====== Listing ======
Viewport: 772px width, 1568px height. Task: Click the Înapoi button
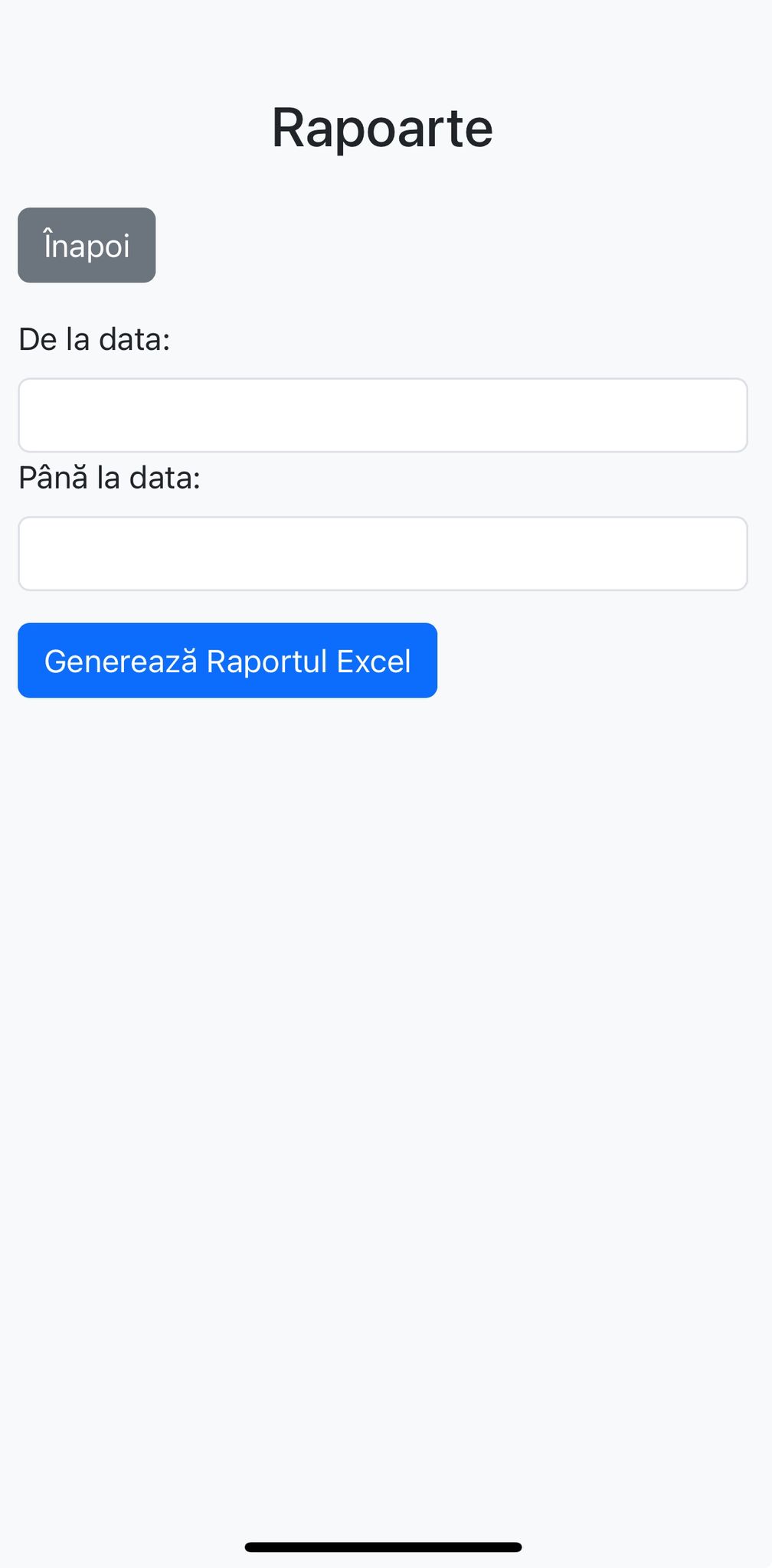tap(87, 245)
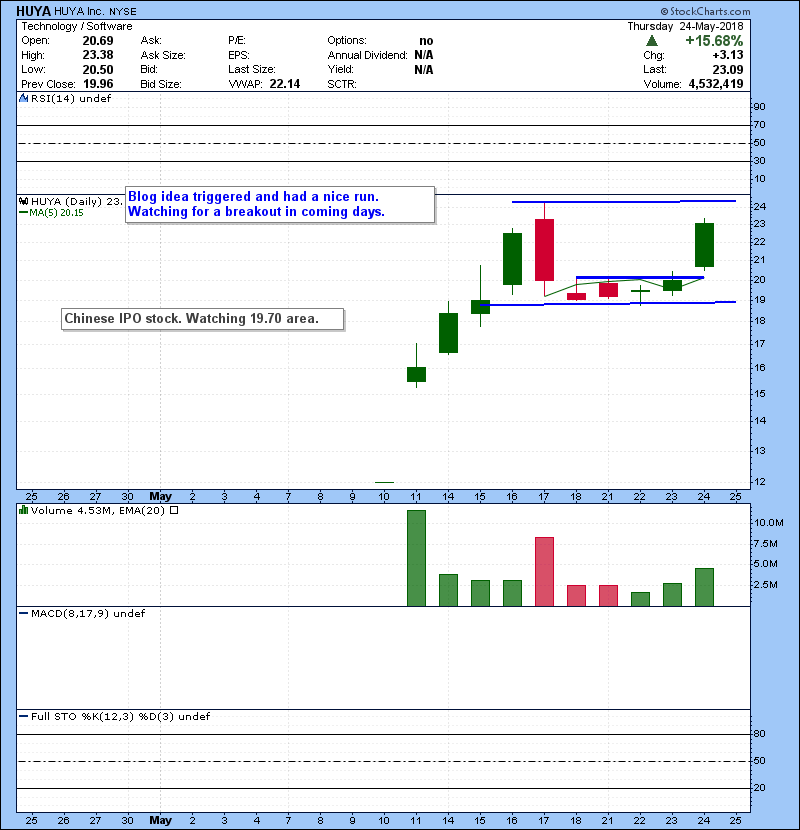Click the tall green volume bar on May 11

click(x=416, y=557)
======
====== Listing ======
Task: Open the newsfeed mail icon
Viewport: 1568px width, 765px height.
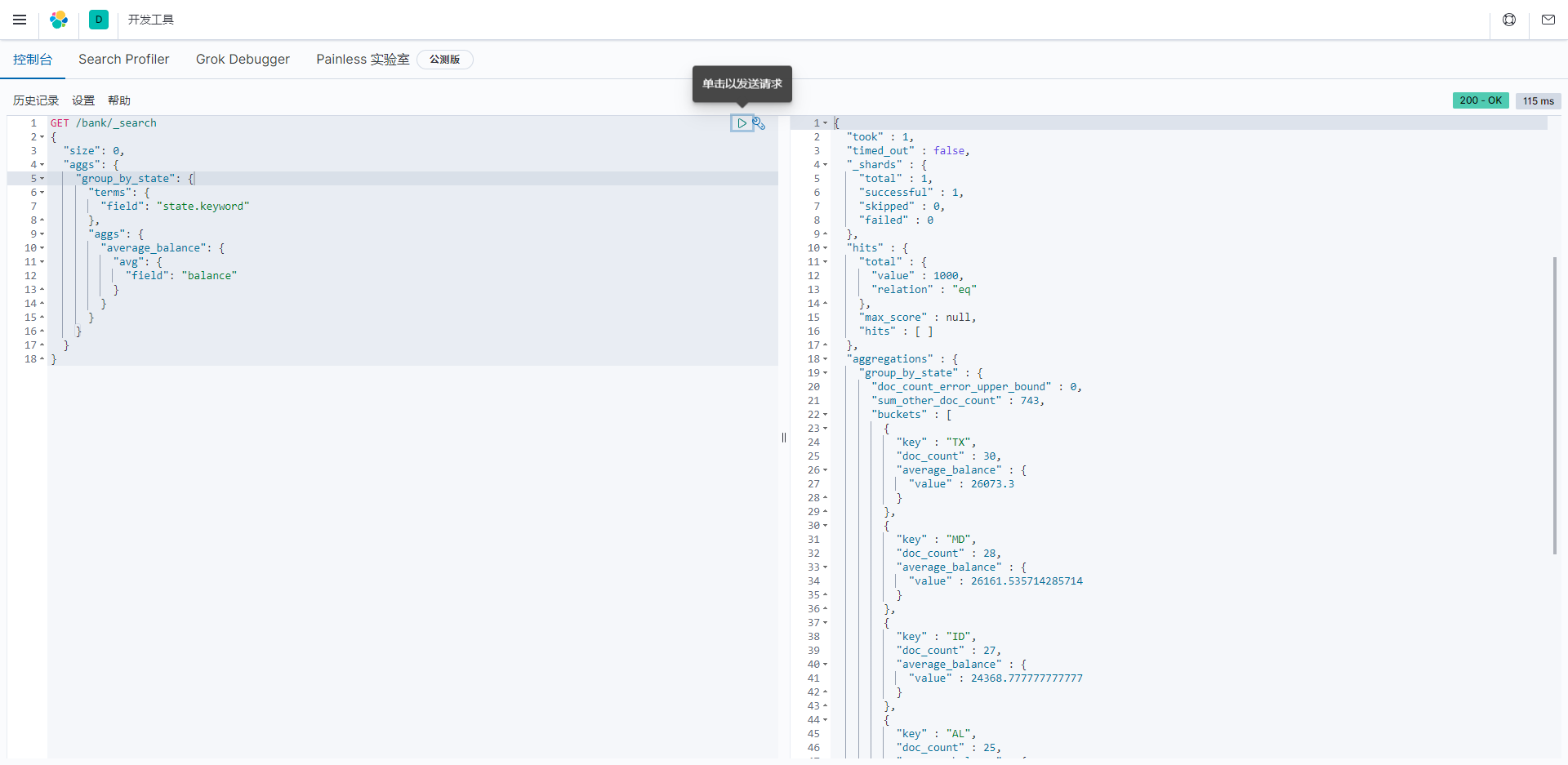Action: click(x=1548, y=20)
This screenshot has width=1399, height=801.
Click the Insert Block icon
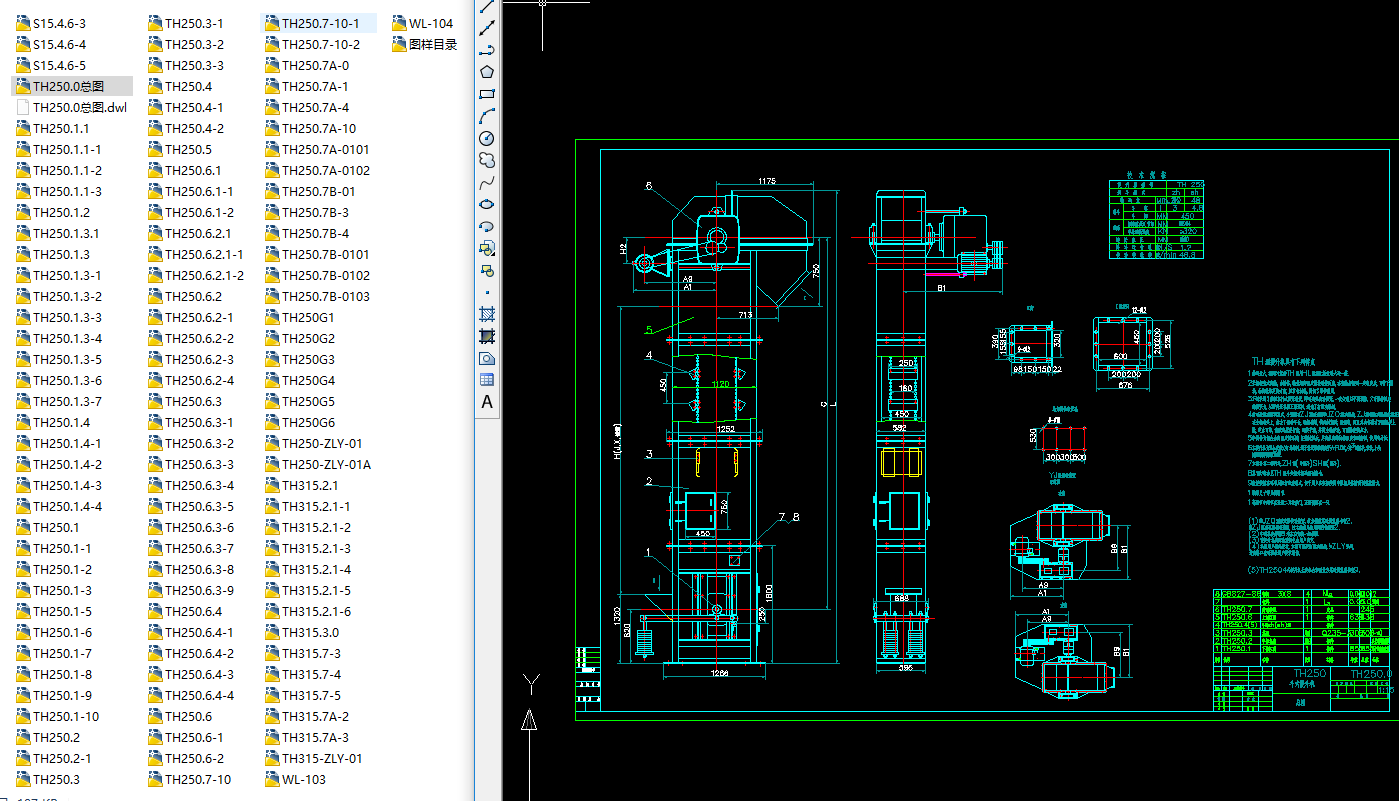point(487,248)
======
__Objective__
Switch "button" to "link" in the items starting at the line containing "Viewport: 772px width, 1568px" and ending at the line containing "click(x=416, y=557)", keeping everything else the same and leaving out the pictures.

__Result of this task__
Viewport: 772px width, 1568px height. Task: Click the Înapoi link
tap(87, 245)
Click the tall green volume bar on May 11

click(x=416, y=557)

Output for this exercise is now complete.